[[ MATERIAL PROVIDED open ]]

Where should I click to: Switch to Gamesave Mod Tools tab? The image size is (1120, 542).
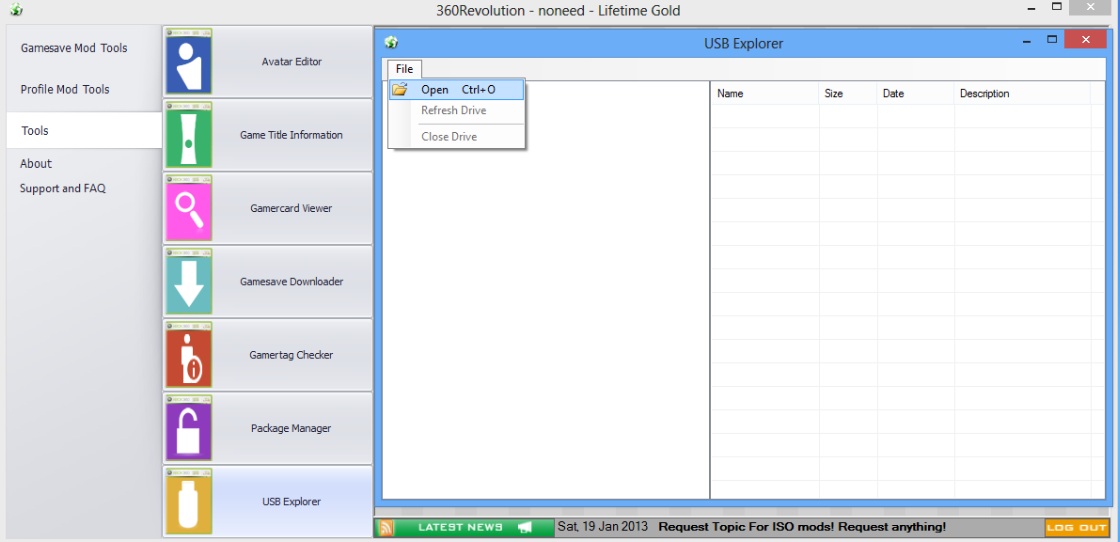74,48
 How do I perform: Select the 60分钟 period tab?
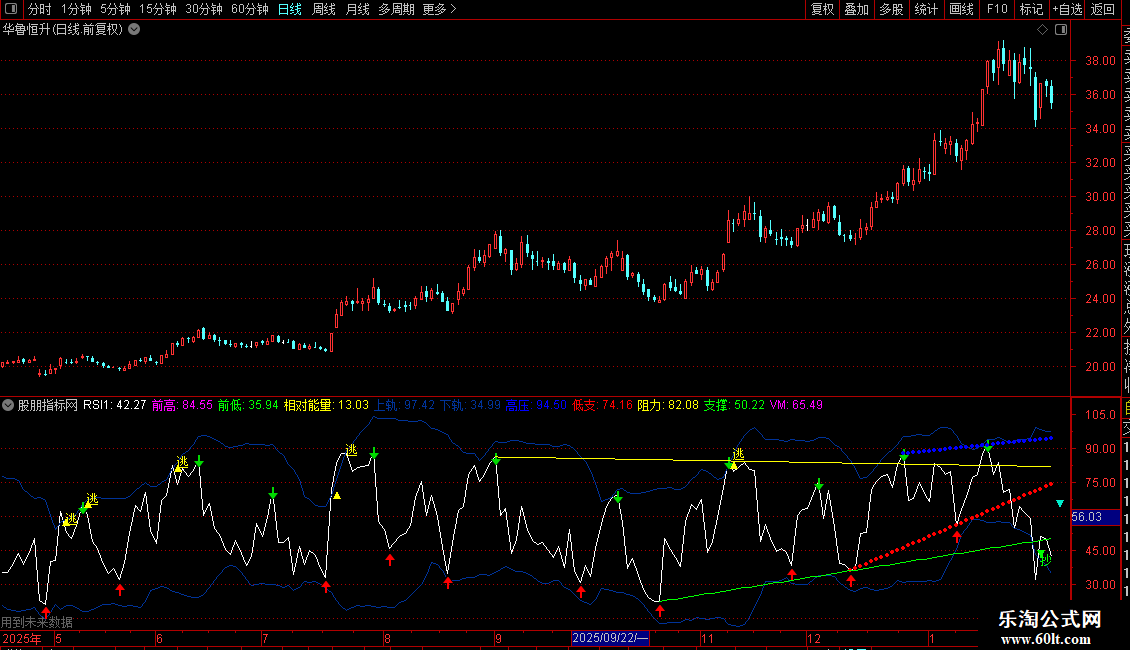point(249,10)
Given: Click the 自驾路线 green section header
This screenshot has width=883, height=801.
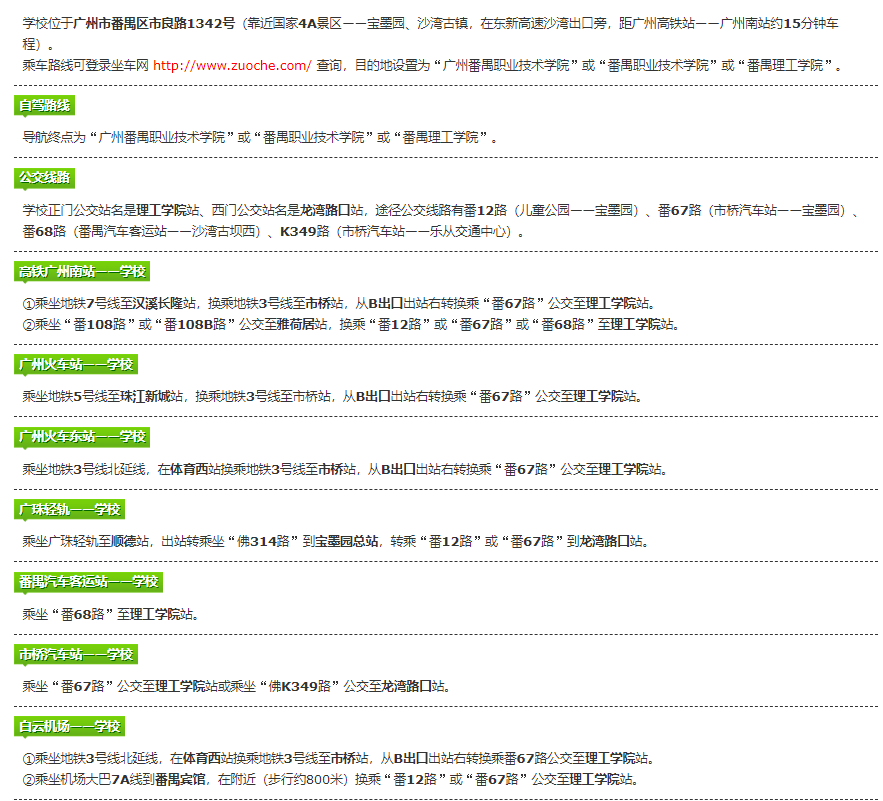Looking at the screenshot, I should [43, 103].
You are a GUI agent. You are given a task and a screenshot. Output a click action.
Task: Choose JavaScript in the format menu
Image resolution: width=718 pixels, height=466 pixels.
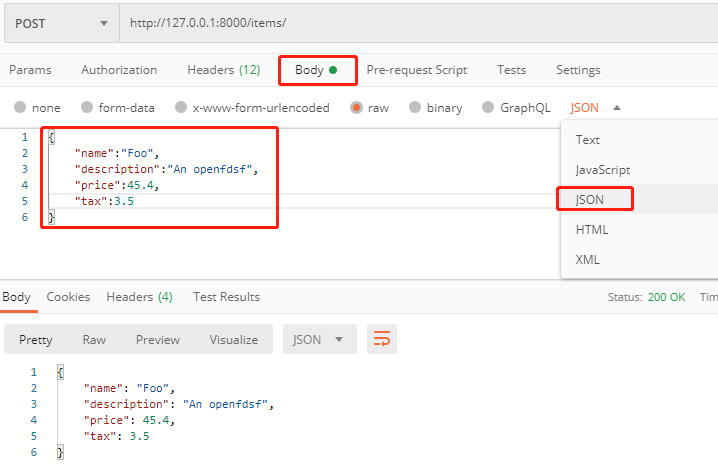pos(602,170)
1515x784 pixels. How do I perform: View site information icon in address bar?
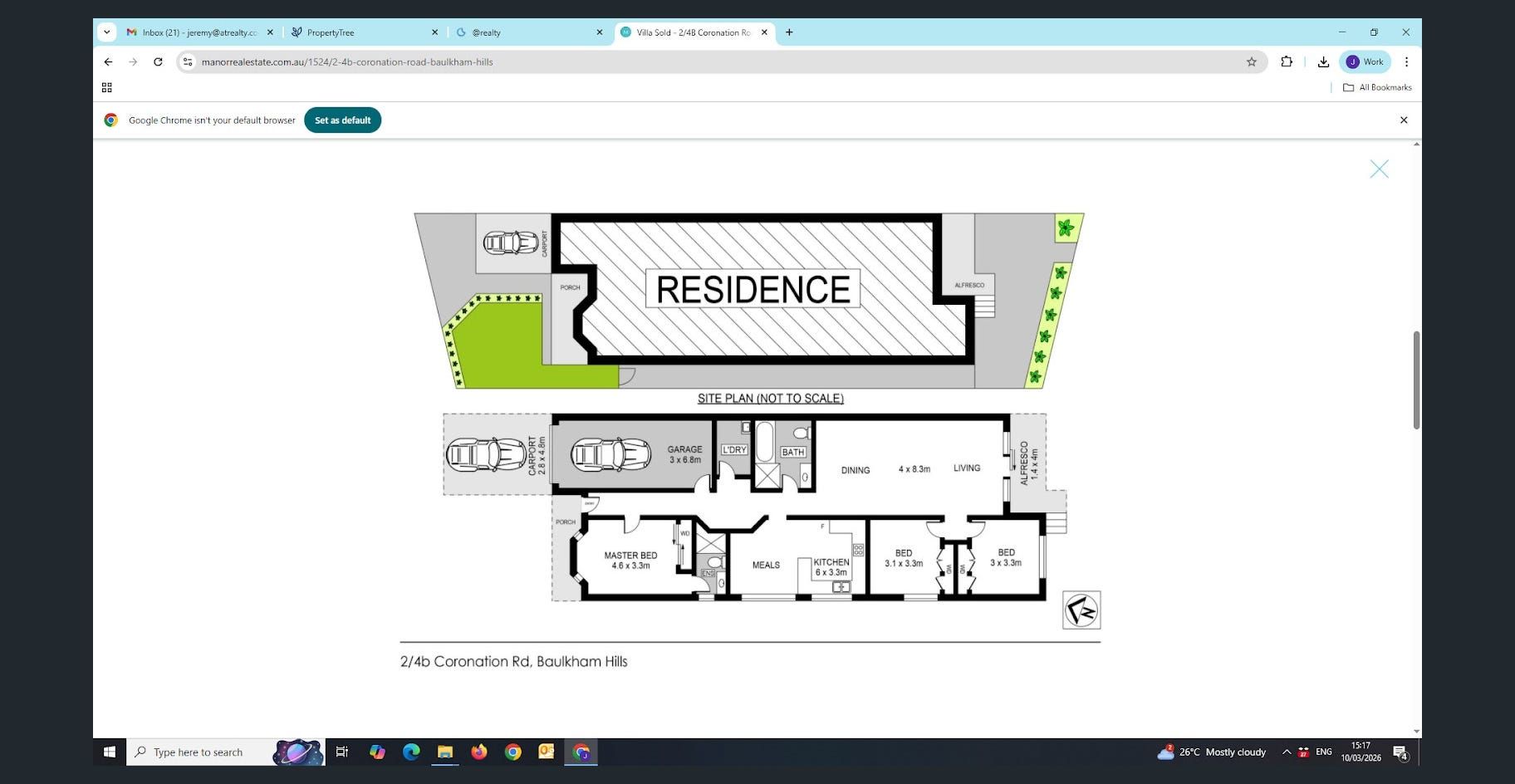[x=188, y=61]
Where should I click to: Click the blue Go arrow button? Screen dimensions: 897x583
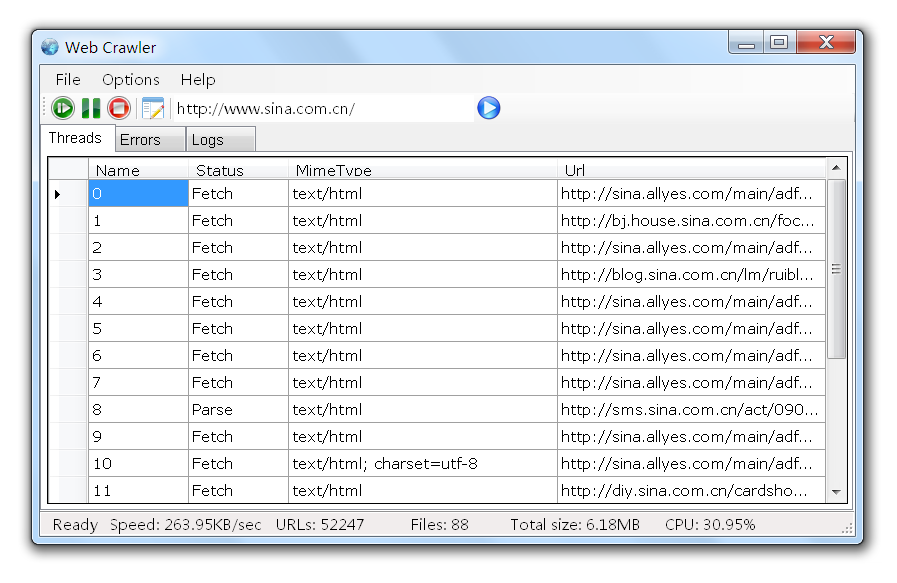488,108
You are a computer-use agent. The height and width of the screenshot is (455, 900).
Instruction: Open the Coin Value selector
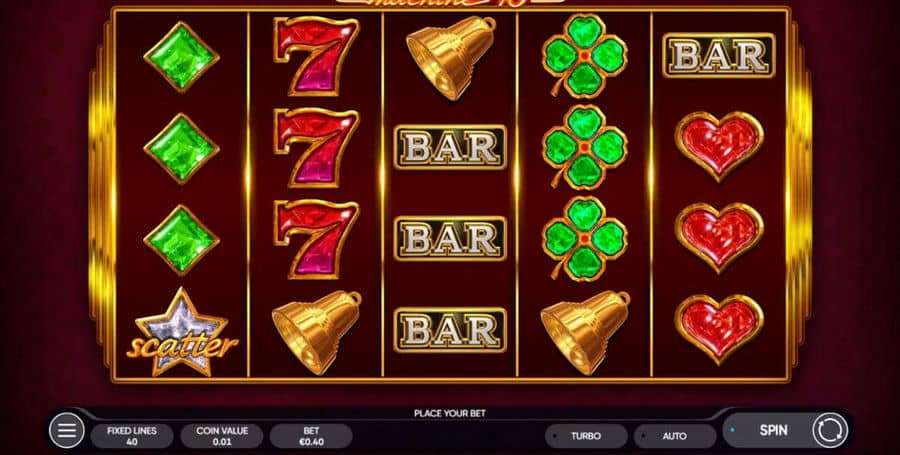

[[ MATERIAL PROVIDED closed ]]

* _YOUR OBJECTIVE_
Your job is to repeat the data exactly, leaving each picture out.

* _SOLUTION FOR THIS PROBLEM_
Where should I click to: Switch to Gamesave Mod Tools tab? The image size is (1120, 542).
74,48
 How do I perform: Select the 60分钟 period tab?
point(249,10)
Given: Click the 自驾路线 green section header
This screenshot has width=883, height=801.
Looking at the screenshot, I should [43, 103].
You are a GUI agent. You are given a task and a screenshot. Output a click action.
Task: Choose JavaScript in the format menu
Image resolution: width=718 pixels, height=466 pixels.
pos(602,170)
1515x784 pixels. How do I perform: View site information icon in address bar?
[x=188, y=61]
Where should I click to: Click the blue Go arrow button? Screen dimensions: 897x583
488,108
You are a computer-use agent. The height and width of the screenshot is (455, 900).
Instruction: Open the Coin Value selector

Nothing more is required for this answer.